PROVINCIAS Y COMARCAS

CÉSAR GAVELA

Cada cierto tiempo reaparece el empeño de la comarcalización valenciana, que suele ir unido a la quimera jurídica de pretender eliminar las provincias. Un anhelo condenado al fracaso porque las demarcaciones provinciales no van a desaparecer. Para ello habría que cambiar la Constitución y pasar por encima del sentimiento de decenas de millones de españoles, que sienten una profunda vinculación con sus territorios provinciales. Son referentes muy queridos por sus ciudadanos. Y, sin duda, insustituibles.

Las tres provincias valencianas son tres mundos. Cercanos pero distintos. ¿Alguien piensa que tales prefecturas y sus diputaciones van a diluirse en el mapa autonómico? No hay la más mínima posibilidad legal que ampare tal empeño. Las provincias valencianas son mundos centrípetos, particularmente la de Alicante, y, como mucho, aceptan y negocian su cotidiana pertenencia al entramado autonómico, que viven con escaso entusiasmo pese a los casi 40 años transcurridos desde su puesta en marcha. Y poco más. Por otra parte, las diputaciones conocen mejor que nadie sus geografías y saben que son imprescindibles para atender a sus municipios más pequeños. Aunque su prestigio sociológico va mucho más allá de la realidad administrativa. De ahí que gocen de buena salud y de buena perspectiva por mucho que los gerifaltes nacionalistas y centralizadores en clave regional, estén empeñados en arrinconar y enflaquecer tales instituciones. Que lo están.
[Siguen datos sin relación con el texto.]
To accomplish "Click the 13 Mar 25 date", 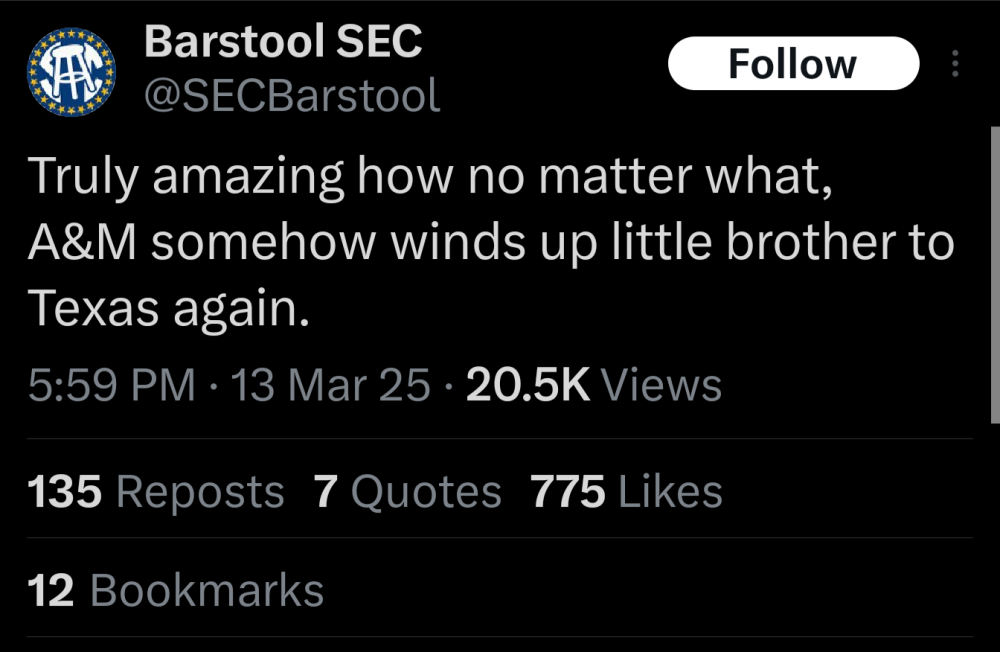I will point(330,385).
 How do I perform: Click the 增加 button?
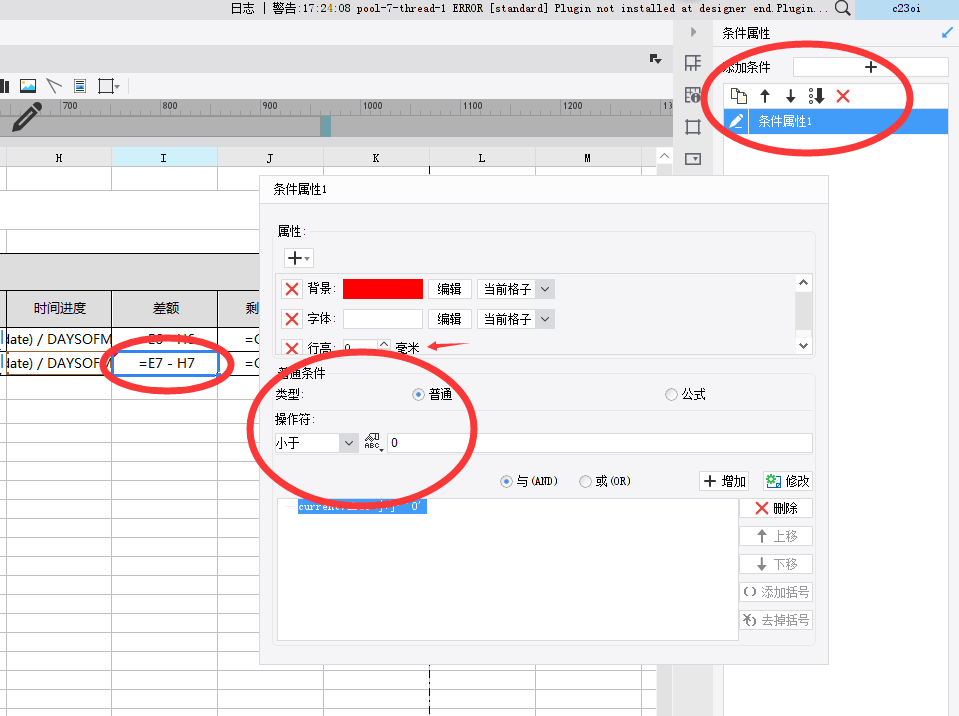click(x=724, y=481)
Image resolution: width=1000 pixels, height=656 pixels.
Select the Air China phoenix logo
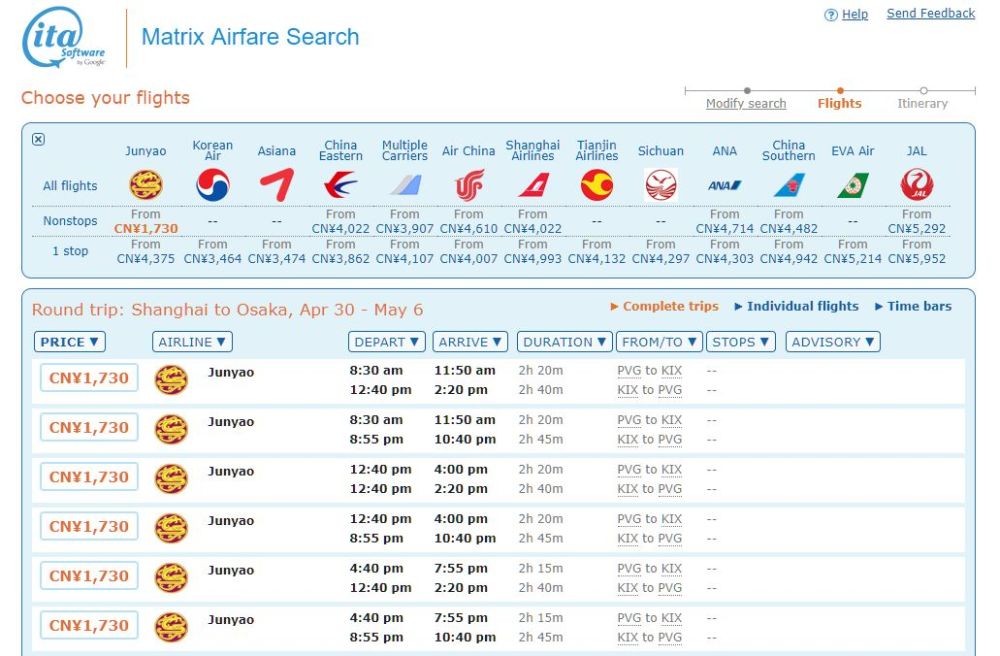click(x=469, y=186)
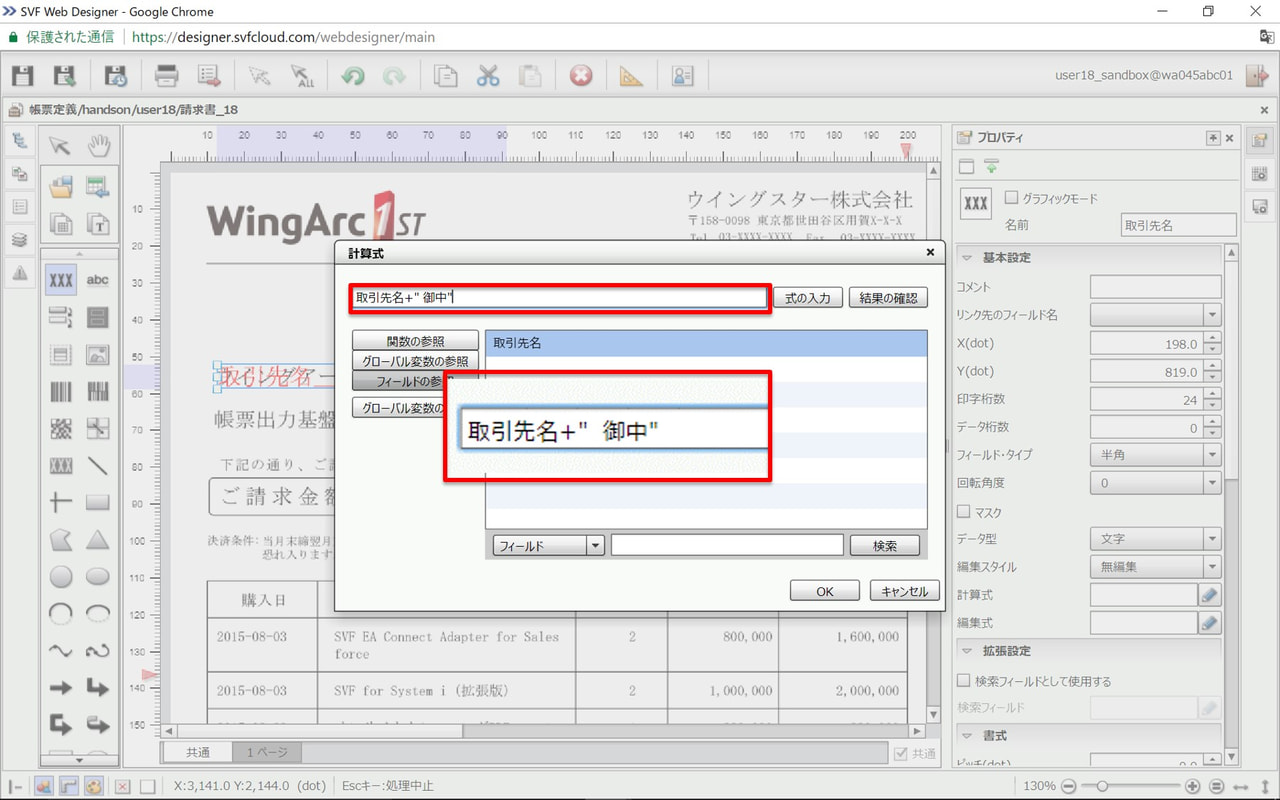The image size is (1280, 800).
Task: Click the red delete circle icon
Action: point(581,76)
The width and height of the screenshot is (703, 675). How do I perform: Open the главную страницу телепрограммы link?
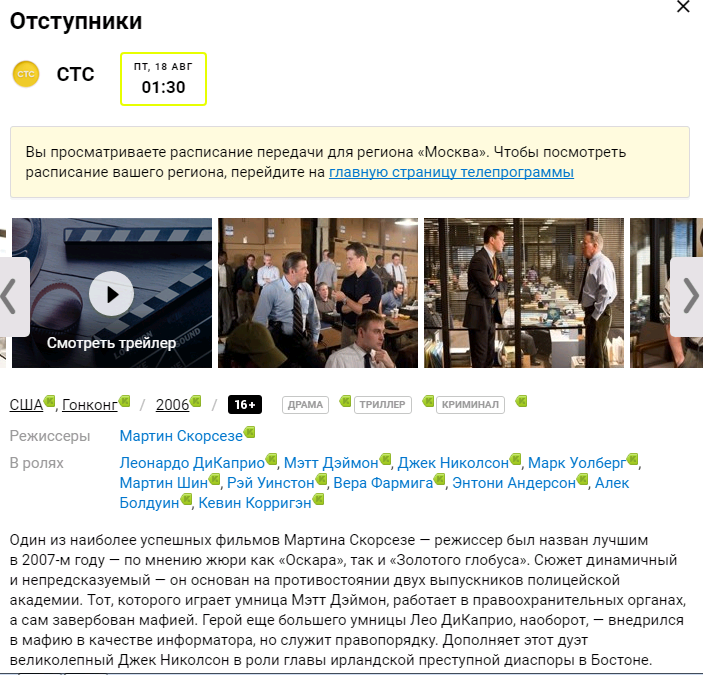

En cuanto a la comarcalización, que es otro debate permanente y cansino, tal vez habría que matizar. Una cosa es imitar esa red cara y redundante que han labrado en Cataluña, con sus consejos y sus minigobiernos comarcales, y otra es fortalecer la acción pública en aquellos municipios valencianos más depauperados y en riesgo de despoblación, que por otra parte, no son tantos. Por ello, parece razonable que Ademuz, el Alcalatén y pocas geografías más, tengan un apoyo adicional por parte de las instituciones. ¿Con una comarcalización? Pudiera ser. Pero, tanto con ella como sin ella, lo que importa es la atención pública en tales lugares. La lleve a cabo la Generalitat, la provincia o una mancomunidad de municipios. Lo que importa es ayudar a las personas, darles oportunidades. Llevamos cuatro años escuchando que el nuevo gobierno trabaja para la gente: pues que lo haga. Sin embargo, es más que probable que el diseño comarcalizador no se plantee pensando en la gente, sino más bien en los intereses de los políticos de medio y bajo rango. Donde las comarcas, más que para dar servicios, se configurarían de facto como herramientas para la difusión del nacionalismo. Parapetos jurídico-cartográficos para la mayor gloria de personajes secundarios que se conformarían con ser cabezas de ratón. De ratón soberanista, eso sí.